>> START Given records

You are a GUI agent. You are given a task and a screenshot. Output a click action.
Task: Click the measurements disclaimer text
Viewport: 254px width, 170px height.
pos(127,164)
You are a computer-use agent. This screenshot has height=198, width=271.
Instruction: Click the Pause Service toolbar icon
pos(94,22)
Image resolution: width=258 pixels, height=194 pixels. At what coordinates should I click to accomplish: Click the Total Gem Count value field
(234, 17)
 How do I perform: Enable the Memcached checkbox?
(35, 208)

>> END Given records
>> START Given records

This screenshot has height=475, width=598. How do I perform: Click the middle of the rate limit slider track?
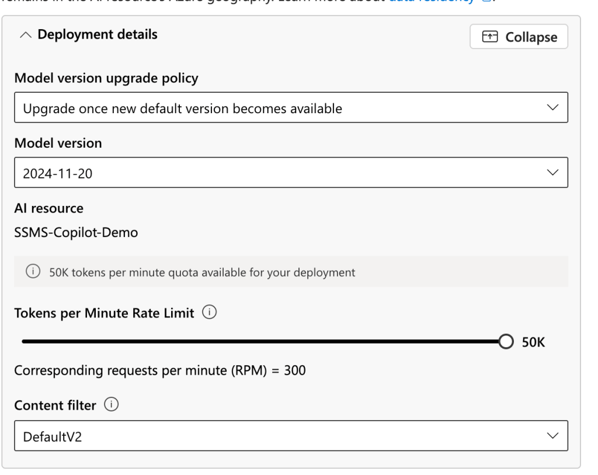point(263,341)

>> END Given records

Task objective: Rewrite the material starting with the line containing "This screenshot has height=475, width=598." and going on through the line containing "point(263,341)", swapping "slider" for "scrollbar" and changing nothing else. Omit the pictures from your answer.

Exercise result:
This screenshot has height=475, width=598. How do I perform: Click the middle of the rate limit scrollbar track?
point(263,341)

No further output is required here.